▶ _Task instructions_
(a) Reproduce the normalization text from "Update anomaly —" to "lose product info).".
(b) According to the normalization text, what does BCNF require?

Storing the same fact in multiple places (redundancy) causes:

Update anomaly — change one copy, others go stale (one customer, two emails).
Insertion anomaly — can't record a fact without an unrelated one (a product with no order).
Deletion anomaly — deleting a row loses unrelated facts (delete an order, lose product info).

Normalization eliminates redundancy so each fact lives in exactly one place.

Functional dependencies (FDs)

A → B ("A determines B"): for each value of A there is exactly one value of B. Normalization goal, as a slogan:

Every non-key attribute depends on the key, the whole key, and nothing but the key.

The normal forms

Form	Requires	Removes
1NF	atomic values; no repeating groups/lists in a cell	lists-in-cells, repeating columns
2NF	1NF + no partial dependency (on part of a composite key)	facts depending on part of the key
3NF	2NF + no transitive dependency (non-key → non-key)	facts depending on another non-key
BCNF	every determinant is a candidate key	rare 3NF edge cases (overlapping candidate keys)

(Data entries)

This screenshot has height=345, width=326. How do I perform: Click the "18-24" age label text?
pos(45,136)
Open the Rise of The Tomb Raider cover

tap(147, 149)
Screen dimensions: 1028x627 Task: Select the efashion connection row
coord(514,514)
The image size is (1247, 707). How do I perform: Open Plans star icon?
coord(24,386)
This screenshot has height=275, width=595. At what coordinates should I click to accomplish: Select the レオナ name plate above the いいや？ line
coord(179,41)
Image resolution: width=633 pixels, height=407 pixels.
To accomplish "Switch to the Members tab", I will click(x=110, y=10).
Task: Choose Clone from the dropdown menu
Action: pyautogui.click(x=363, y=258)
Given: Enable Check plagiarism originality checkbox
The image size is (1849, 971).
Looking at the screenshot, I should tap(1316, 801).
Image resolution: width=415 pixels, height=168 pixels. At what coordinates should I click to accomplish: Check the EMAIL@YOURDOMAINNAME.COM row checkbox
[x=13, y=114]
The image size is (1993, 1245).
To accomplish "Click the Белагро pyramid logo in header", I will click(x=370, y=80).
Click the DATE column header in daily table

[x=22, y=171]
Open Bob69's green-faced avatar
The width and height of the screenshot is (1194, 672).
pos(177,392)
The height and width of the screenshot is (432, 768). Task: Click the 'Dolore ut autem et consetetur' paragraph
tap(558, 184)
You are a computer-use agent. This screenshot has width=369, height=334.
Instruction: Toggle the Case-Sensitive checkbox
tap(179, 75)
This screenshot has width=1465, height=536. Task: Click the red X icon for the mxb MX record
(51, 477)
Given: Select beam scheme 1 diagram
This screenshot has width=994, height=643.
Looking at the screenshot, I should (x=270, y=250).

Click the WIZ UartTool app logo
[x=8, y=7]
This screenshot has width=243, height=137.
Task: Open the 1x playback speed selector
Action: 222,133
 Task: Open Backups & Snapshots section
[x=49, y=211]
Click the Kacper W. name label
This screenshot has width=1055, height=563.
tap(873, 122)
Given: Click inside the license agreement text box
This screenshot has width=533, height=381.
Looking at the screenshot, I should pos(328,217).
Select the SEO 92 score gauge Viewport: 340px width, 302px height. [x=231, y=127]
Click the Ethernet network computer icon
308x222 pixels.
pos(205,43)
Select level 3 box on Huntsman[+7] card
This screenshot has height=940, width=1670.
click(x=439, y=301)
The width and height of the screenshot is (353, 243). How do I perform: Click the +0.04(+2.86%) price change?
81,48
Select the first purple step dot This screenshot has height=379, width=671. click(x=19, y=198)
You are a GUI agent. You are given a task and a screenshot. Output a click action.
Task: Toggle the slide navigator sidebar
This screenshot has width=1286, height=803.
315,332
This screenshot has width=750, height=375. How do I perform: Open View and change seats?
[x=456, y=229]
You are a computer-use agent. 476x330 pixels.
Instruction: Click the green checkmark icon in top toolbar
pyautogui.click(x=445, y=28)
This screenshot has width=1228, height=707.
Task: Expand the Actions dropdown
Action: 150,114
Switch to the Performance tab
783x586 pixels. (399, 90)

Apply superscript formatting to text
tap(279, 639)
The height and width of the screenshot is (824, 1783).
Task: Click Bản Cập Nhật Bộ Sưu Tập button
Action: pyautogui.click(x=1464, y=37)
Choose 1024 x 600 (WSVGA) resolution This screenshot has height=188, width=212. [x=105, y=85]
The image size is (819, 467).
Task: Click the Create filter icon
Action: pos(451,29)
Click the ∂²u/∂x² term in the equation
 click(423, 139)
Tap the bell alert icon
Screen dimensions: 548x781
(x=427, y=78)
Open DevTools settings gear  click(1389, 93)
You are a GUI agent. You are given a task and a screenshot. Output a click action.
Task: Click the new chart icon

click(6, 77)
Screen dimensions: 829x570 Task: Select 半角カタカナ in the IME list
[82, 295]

▶ _Task-by-task solutions_
(a)
Update anomaly — change one copy, others go stale (one customer, two emails).
Insertion anomaly — can't record a fact without an unrelated one (a product with no order).
Deletion anomaly — deleting a row loses unrelated facts (delete an order, lose product info).

(b) Every determinant is a candidate key.